Writer and performer Adam Peck has spent much of this year performing his one-man show, Only in and around Bristol in schools, pubs, community centres and theatres. During this local tour, Peck picked people up along the way and, as a result, Only Us was born.
The audience sit in wooden chairs, arranged in a rough circle so that most faces in the room are visible to all. Peck moves around the audience as if moving around parts of his life, introducing - and talking to - his parents, neighbours, longed-for siblings and imaginary friends, each represented by an empty chair.
What's striking about this piece is, despite its heavily autobiographical texture, the absence of any sense of self-obsession.
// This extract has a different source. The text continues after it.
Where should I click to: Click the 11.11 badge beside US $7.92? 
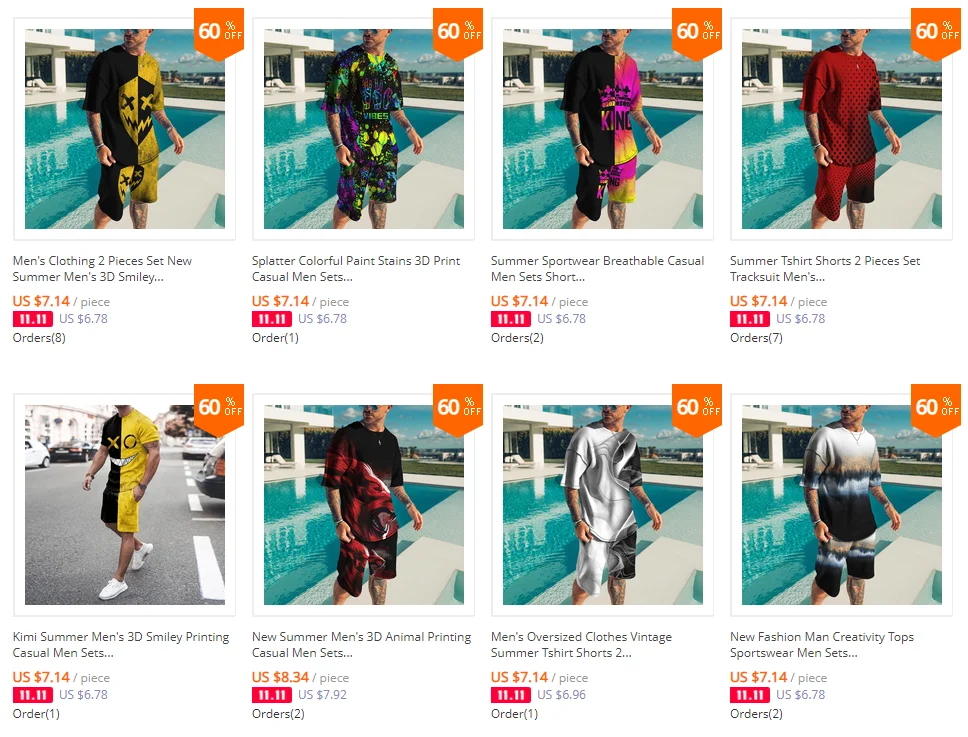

Peck makes it clear from the outset that he is interested in telling the truth about his life and the people in it. Often the truth about our lives is prosaic and colourless. In our realities, there is little room for the narcissism of performance and it's obvious that Peck is unafraid of this; the show starts before the technician has dimmed the lights and even before a final check for late comers has been made, which Peck does himself a few minutes in, these details adding to the strange combination of intimacy and the mundane.
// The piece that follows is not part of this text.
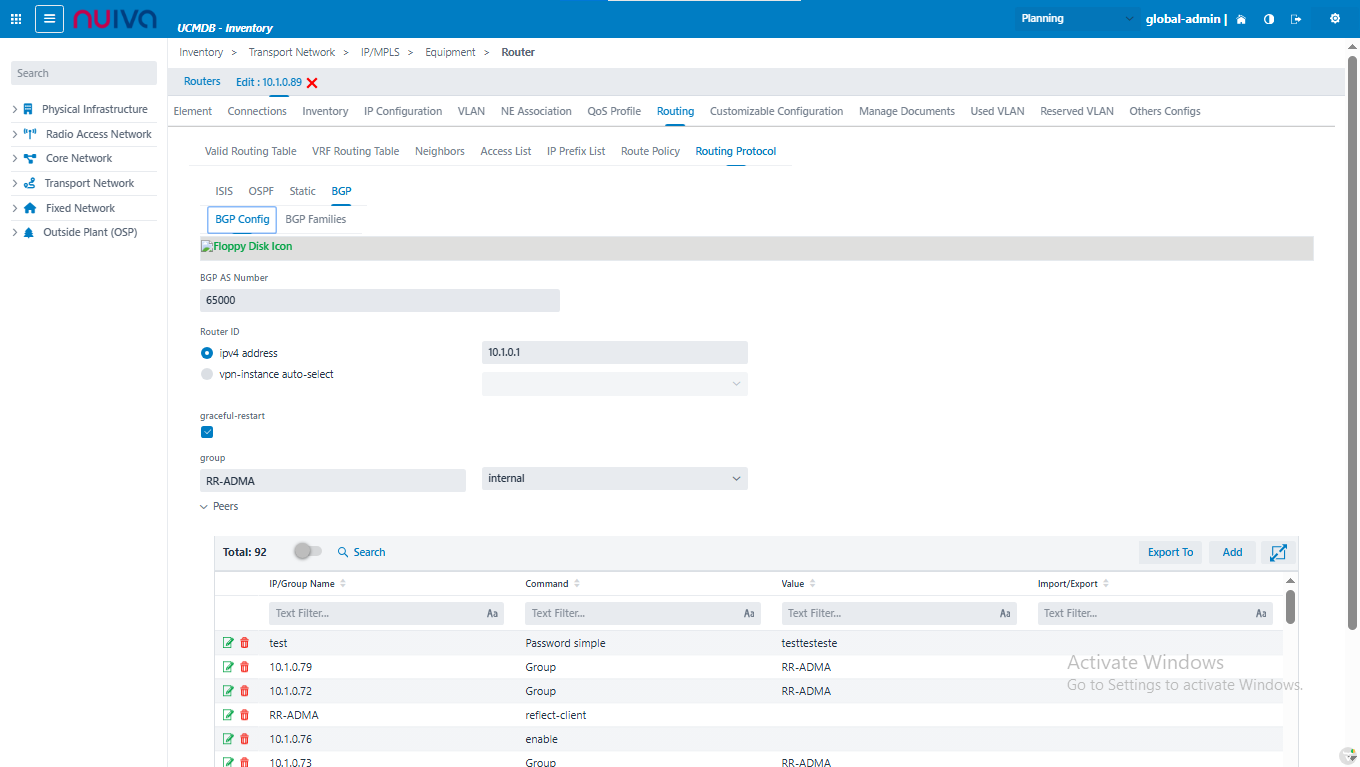Toggle contrast theme icon in header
Peck is frank yet somewhat reserved in his delivery; he shares stories about his childhood and the relationships therein. He often refrains from giving away his feelings, although there is a palpable sense of, not so much loneliness but aloneness (?) throughout his performance and there is a very tender moment towards the end of the first half of the show where he shares a more recent and demonstrative anecdote about the kindness of friends when the darkness creeps in.
The second half of the show is devoted entirely to the stories of the people borrowed from Peck's travels. The sense of space in the room is very apparent now, and it's a generous sense of space, as if the audience has been subliminally invited to silently join in. The performances are emotive and urgent although there is still the absence of any kind of showiness which, in a way, is hard to understand. But then, it becomes clearer why this might be: they're shy, and slightly guarded. And why is this so? Because they're just people, in a room, speaking the truth to other people in the room about their actual lives, about feeling alone and sad and disgusting and guilty and grief stricken and scared. This is a hard thing to do. We rarely do this with the people we trust.
This piece has been delicately directed; it seems each performer was given just about enough direction to propel them into the space to speak as candidly as possible without the safety net of acting. And they're not spilling their guts, either. They speak to the room quietly, each with an air of self-acceptance which is aspirational and brave.